Sa’if 8, Mechaber: A person borrowed money from a lender. At the time of the loan, the lender insisted that two additional people guarantee the loan in favor of the lender as arevim – guarantors. The lender then released one of the guarantors from his guarantee. The borrower defaulted on the loan. There are some halachic authorities who maintain the lender can still claim the loan from the remaining guarantor.
Ner Eyal: We have seen in Siman 77:1 that if two borrowers explicitly stipulated that each was an arev kablan for the debt of the other, the lender can collect the entire loan from any of the two borrowers he chooses.
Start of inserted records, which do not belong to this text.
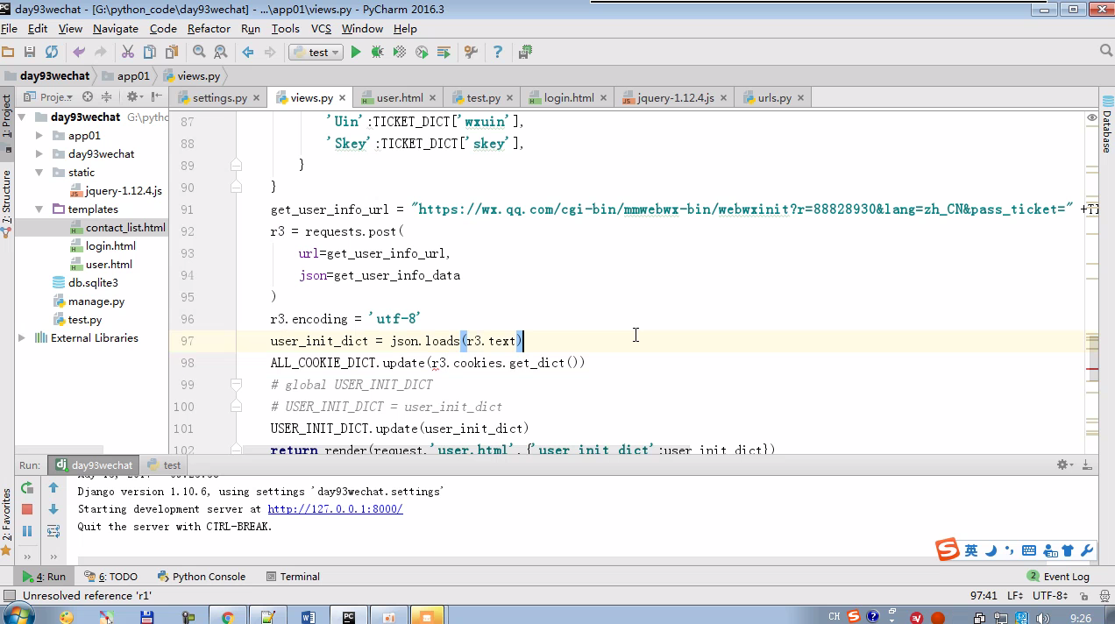
Task: Click the green Run 'test' button
Action: pyautogui.click(x=356, y=53)
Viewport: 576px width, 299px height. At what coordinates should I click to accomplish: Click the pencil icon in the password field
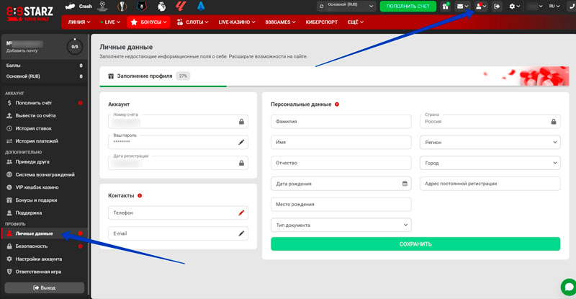(x=242, y=143)
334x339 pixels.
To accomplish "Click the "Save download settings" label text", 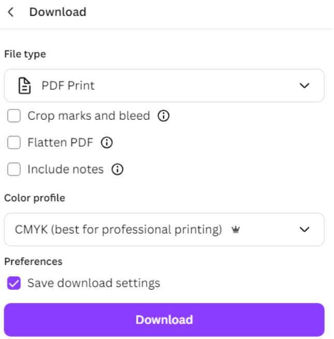I will pyautogui.click(x=94, y=283).
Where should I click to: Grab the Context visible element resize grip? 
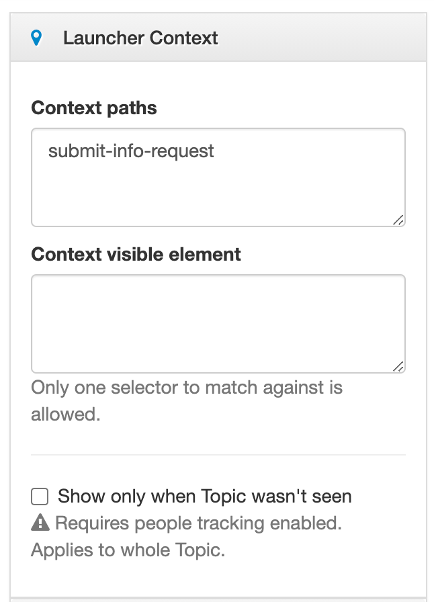[x=398, y=367]
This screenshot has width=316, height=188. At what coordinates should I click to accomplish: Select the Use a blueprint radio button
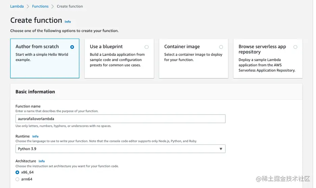click(x=146, y=47)
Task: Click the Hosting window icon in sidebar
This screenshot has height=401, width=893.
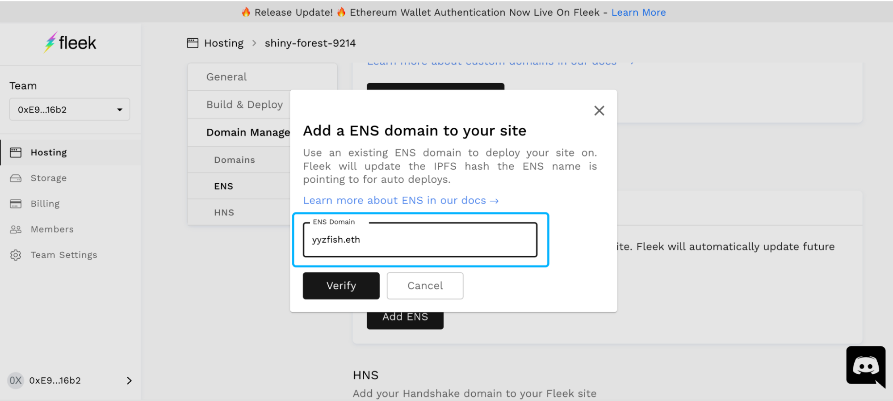Action: point(16,152)
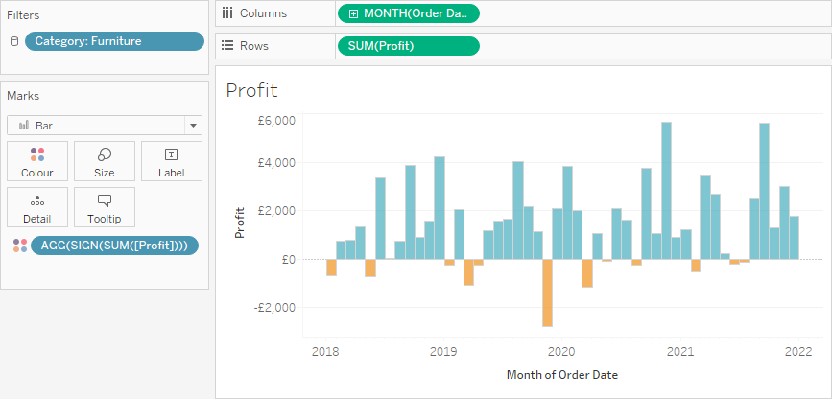This screenshot has height=399, width=832.
Task: Click the vertical Profit axis label
Action: (240, 223)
The difference between an ordinary arev, guarantor, and an arev kablan lies in the language used by the guarantor. If the guarantor says to A, give B $1,000 and I will pay you back, he is an arev kablan. As such, A can proceed to collect the money directly from the arev kablan without attempting to first collect from B. This is because the language used did not include any words indicative of a loan. It was more indicative of a gift. It is as if the arev kablan appointed A as his agent to gift money to B. Having fulfilled his agency and advanced the money out of his own pocket, B, the agent, can go straight back to the principal to be reimbursed. If, however, words indicating a loan are used, such as “please lend B money and I will pay you back,” the rules of a regular arev apply. Accordingly, A, must first attempt to collect from B before proceeding against the arev.
We have also seen in Siman 77:6 that if the two borrowers explicitly stipulated that each was an arev kablan for the debt of the other, such that the lender would be entitled to collect the entire loan from any one of them and the lender forgives the loan to one them, the entire loan is forgiven and the other borrower is exempt too.
The case discussed in this Sa’if 77:8, however, is different.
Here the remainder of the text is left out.